Before settling into Simmons' journey, the filmmakers introduce stand-ins for Evanston’s local stakeholders: the activists, without whom Alderman Simmon’s campaign would be hopeless; a standard white racist who appears not to know that he is one as he flaunts the historical ignorance that inflames American white superiority; a white South African whose fresh eyes on centuries-old repression has the woman digging into her wealthy lifestyle, so as to figure what she owes (This sort of freelance reparations is indeed a thing); and the The Big Payback’s second-most compelling character: Local barbecue entrepreneur Hecky Powell.

Powell is of the no-handouts school of Black conservatism, a James Brown type.

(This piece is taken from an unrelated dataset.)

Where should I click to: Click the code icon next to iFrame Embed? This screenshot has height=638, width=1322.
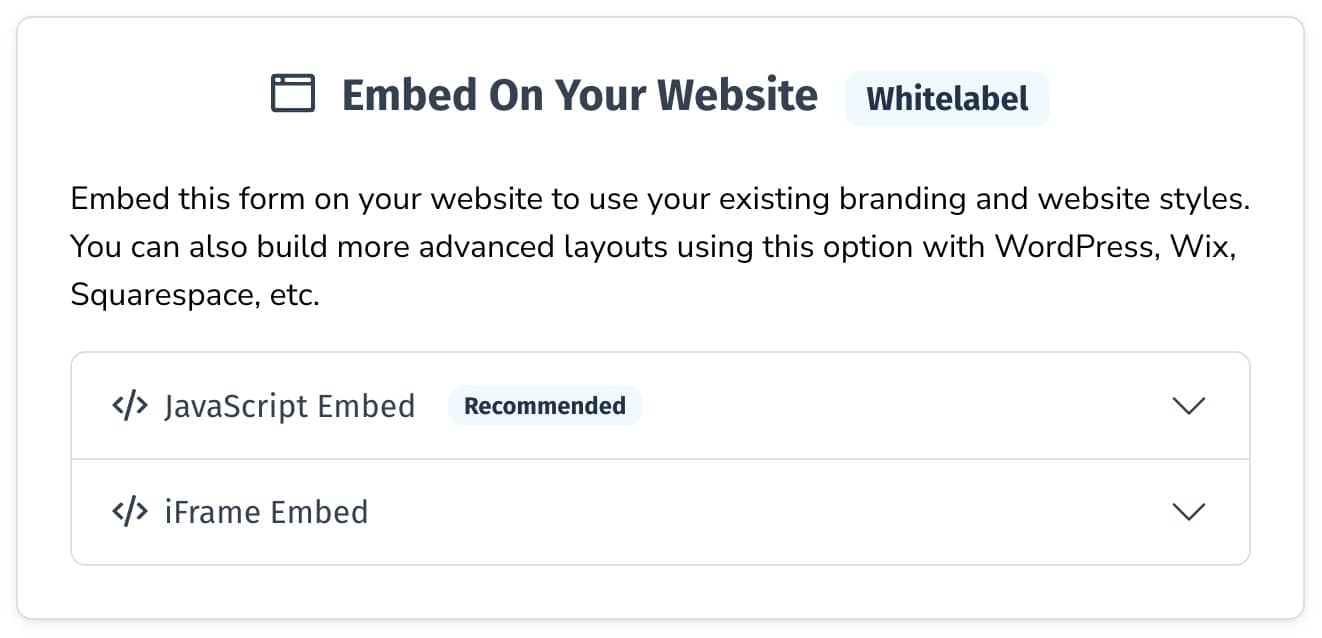(130, 512)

He’s charming, but Hecky Powell’s opposition to Black citizens receiving financial repair has the telltale superficiality of knowledge that’s been mimicked, not parsed or deeply examined. He talks and we wonder whether his positions are born of personal philosophy or is a mental health condition, like Stockholm Syndrome.

“I think it’s a little of both and maybe a lot of the second,” Alexander said. “We as Americans, especially as African Americans, we’ve done everything to accommodate white people, so much that we won’t be [comfortable].”

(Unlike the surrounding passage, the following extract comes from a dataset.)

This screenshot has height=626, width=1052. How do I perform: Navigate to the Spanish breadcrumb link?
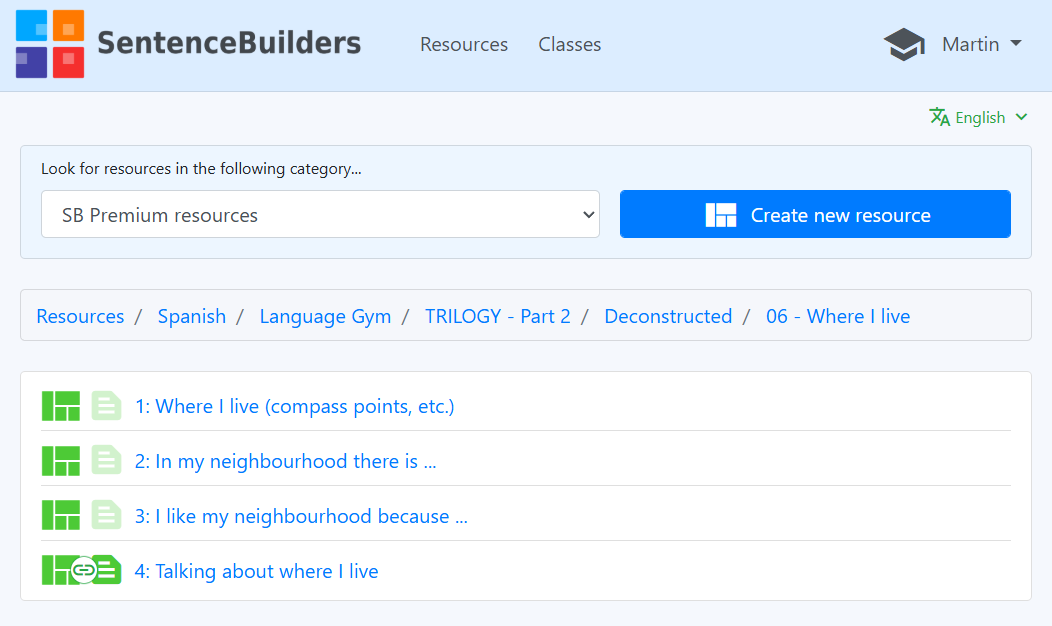click(x=192, y=316)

Meaningful financial repair of former slaves is in most settings an uncomfortable subject. It’s telling of the film’s humanist intentions and holistic perspective that when Powell is lost to the virus the only available reaction is of sadness.

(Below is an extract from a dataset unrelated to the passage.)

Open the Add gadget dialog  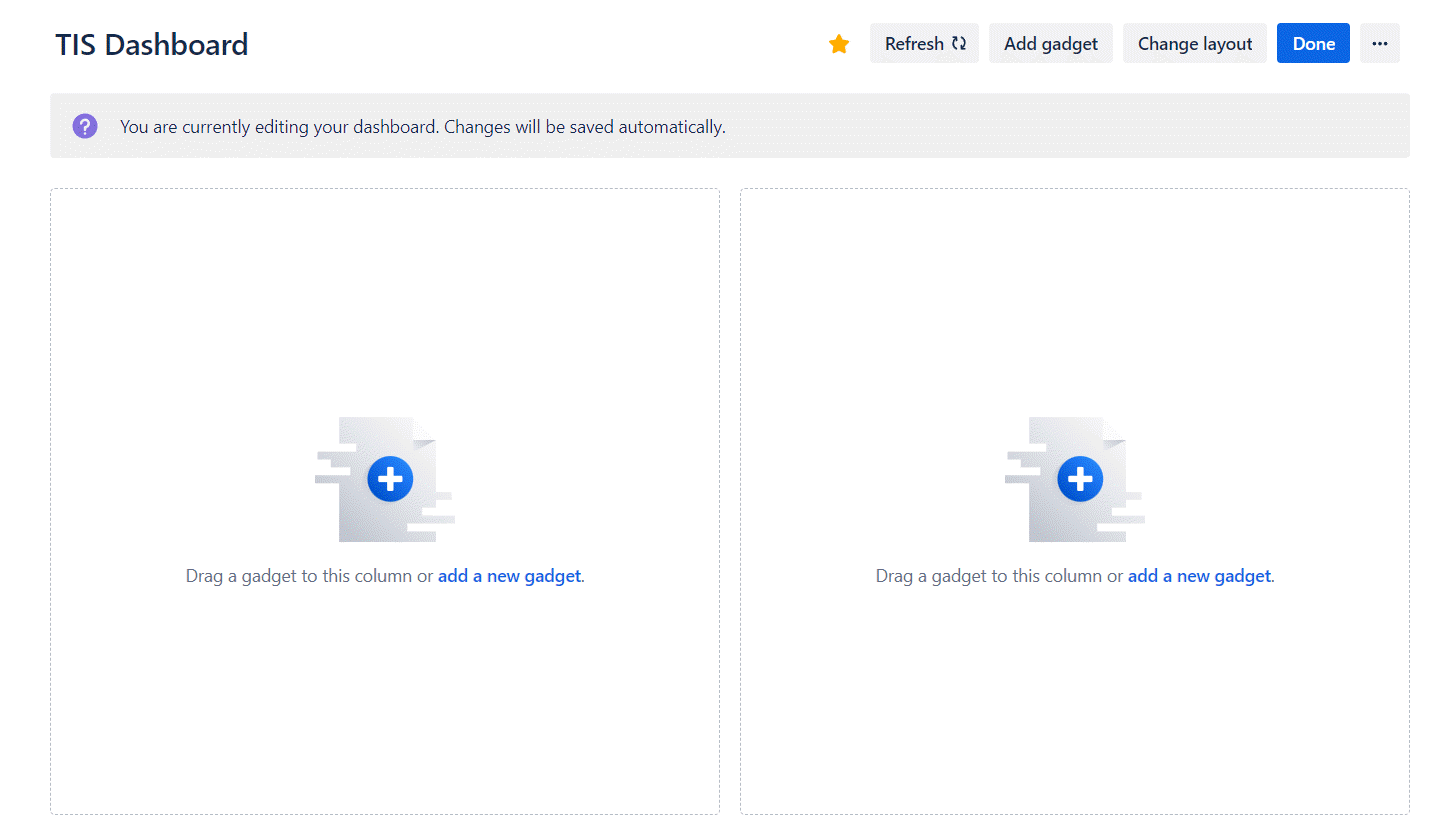[1050, 44]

At the center of this midwestern ideological mix is Simmons, a mother and daughter here. Mostly, she’s a leader, speaking publicly and researching deeply to make ground-breaking reparations policy happen. When Black progressive political opponents attack the proposed it, both sides of the woman’s strength are on full display: That which allows Simmons to push her project forward, and the power that allows her to be vulnerable on camera.

“One thing that isn’t shared is that my mother has Stage Four, inoperable lung cancer.” she said. “I was emotional. I didn’t really think about it in the moment, because we were so close—me and the members of the team—that I was not really thinking about myself or being careful.”

As the Tribeca festival approached, “I did have some reservations about being so vulnerable and transparent.” Once the film screened it was obvious that viewers appreciated the clarity.

In May of last year, Evanston became the first American city to make racial reparations available to its citizens. While lawsuits are reportedly in the works, so are efforts to improve upon it. On Monday, 16 of the city’s churches announced they’ll join the movement to repair through both fundraising and community education. A free Juneteenth screening of The Big Payback was shown at Harlem’s Apollo Theater, an event sponsored by Ben & Jerry’s.

One in six Americans support reparations, reportedly. One film won’t invert those numbers. But the fight put up in and by The Big Payback does move the needle. The great composer Adrian Younge gives Simmons Mary J. Blige vibes through portions of his subtly powerful score. In places, we’re lured into traditional watching, then blindsided by the appearance of an historical figure such as Callie House, who originated the National Ex-Slave Mutual Relief, Bounty and Pension Association in 1897. House sued the federal government for $68 million in 1916. The wildly underrecognized figure was arrested for fraud and jailed that same year. Her movement then faltered to its end.

One can easily oppose reparations when they don’t know the devastating effects of redlining or the truth about George Washington’s teeth (spoiler: they came from slaves!) or how much of a thing was infanticide as a form of resistance. Time may reveal that the CRT scam was really a cost-cutting measure.

At a time of high inflation — when expense within the cannabis industry threatens to wipe out government-sanctioned cannabis’ wobbly middle class — a film like The Big Payback may be bound to play like a turd in a punchbowl, a legal weed party pooper. This doesn’t make it not required consuming.

Simmons finished her term and now runs First Repair, non-profit aimed at developing local reparations policy. What’s reflected in her breakthrough experience may summarize the nature of this crucial justice project.

“The more I learn and the more I get accomplished the more work there is to do.”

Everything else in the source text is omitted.